*WORK ITEM:* Reproduce word for word the part of the Richard Bernstein biography that opens with the words containing "- Born: May" and closes with "American journalist (1944–2025)".

*EXTRACTED TEXT:*
'''
- Born: May 5, 1944 New York City, U.S.
- Died: March 31, 2025 (aged 80) New York City, U.S.
- Education: University of Connecticut (BA) Harvard University (MA) National Taiwan Normal University
- Occupations: Journalist; columnist; author;
- Employers: International Herald Tribune; The New York Times; Time;
- Spouse: Zhongmei Li
- Children: 1
- Website: Random House

= Richard Bernstein (journalist) =

American journalist (1944–2025)

Richard Paul Bernstein (May 5, 1944 – March 31, 2025) was an American journalist, columnist and author. He wrote the Letter from America column for the International Herald Tribune. He was a book critic at The New York Times and a foreign correspondent for both Time magazine and The New York Times in Europe and Asia.

==Early life and education==
Richard Paul Bernstein was born in New York City on May 5, 1944, but grew up on a poultry farm in East Haddam, Connecticut. After graduating from Nathan Hale-Ray High School, he earned a B.A. in history from the University of Connecticut and an M.A. in History and East Asian Languages from Harvard University. In 1971, he moved to Taiwan to study Chinese at National Taiwan Normal University.
'''
*DATA EXTRACT:*
'''
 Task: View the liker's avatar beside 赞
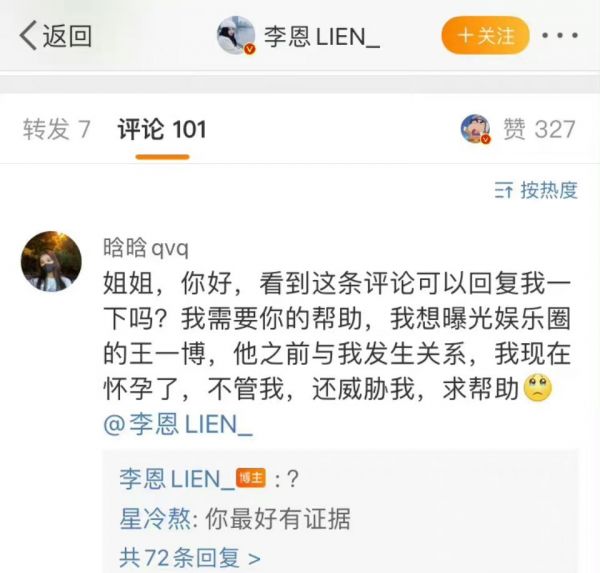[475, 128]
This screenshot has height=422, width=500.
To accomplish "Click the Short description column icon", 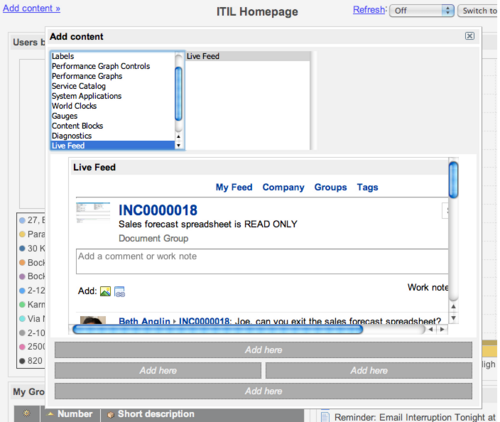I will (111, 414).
'''
'''
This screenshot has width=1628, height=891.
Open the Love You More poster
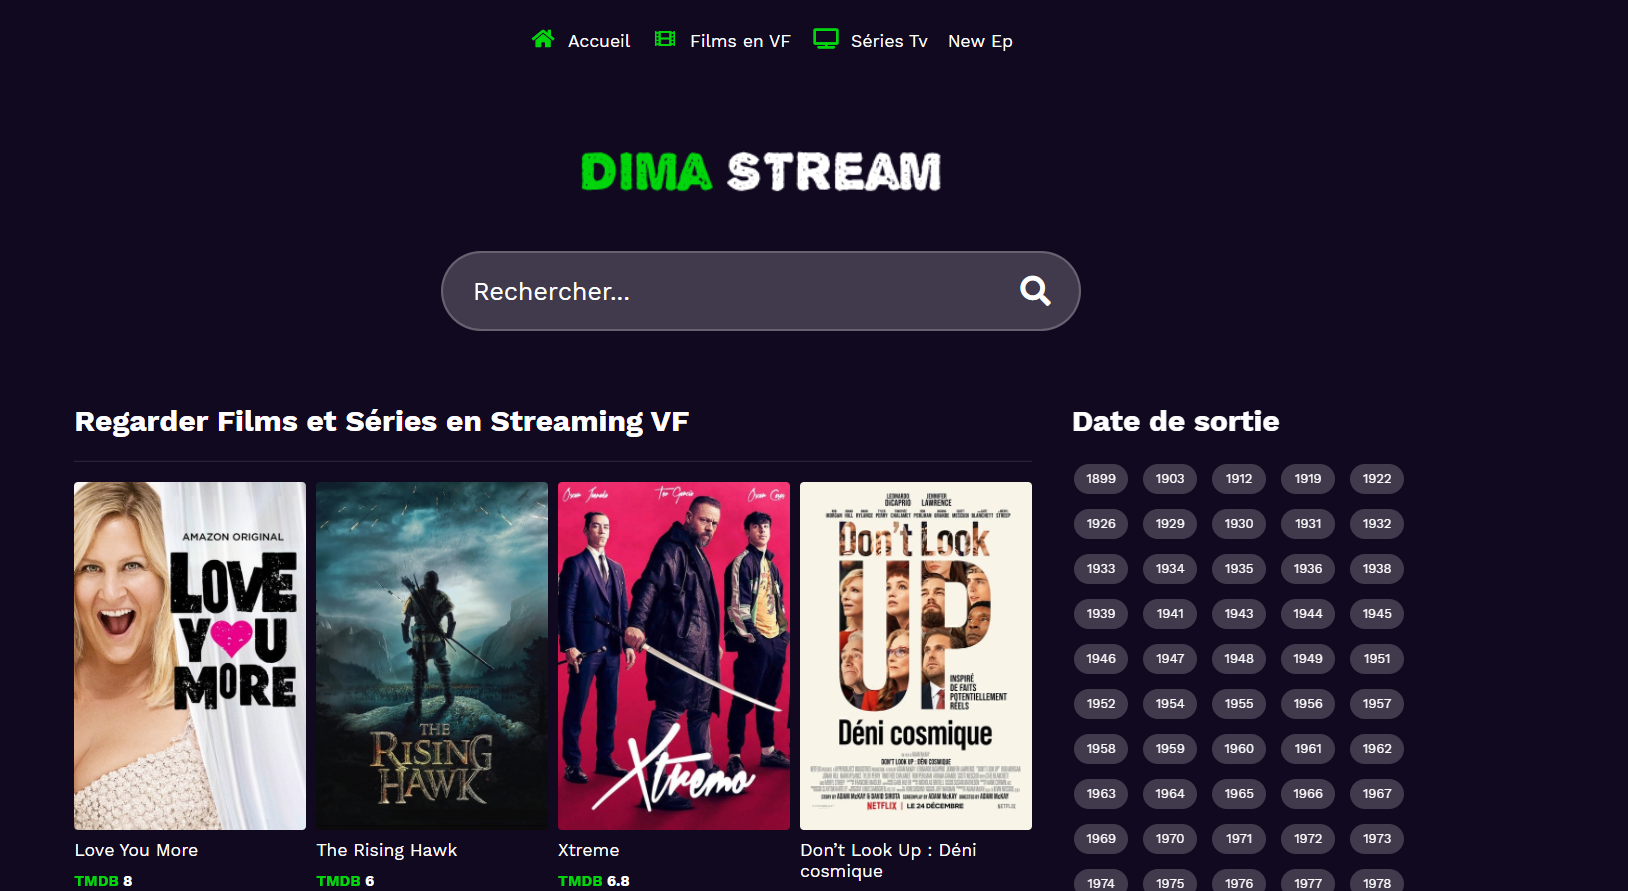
'''
*RESULT:*
- Born: May 5, 1944 New York City, U.S.
- Died: March 31, 2025 (aged 80) New York City, U.S.
- Education: University of Connecticut (BA) Harvard University (MA) National Taiwan Normal University
- Occupations: Journalist; columnist; author;
- Employers: International Herald Tribune; The New York Times; Time;
- Spouse: Zhongmei Li
- Children: 1
- Website: Random House

= Richard Bernstein (journalist) =

American journalist (1944–2025)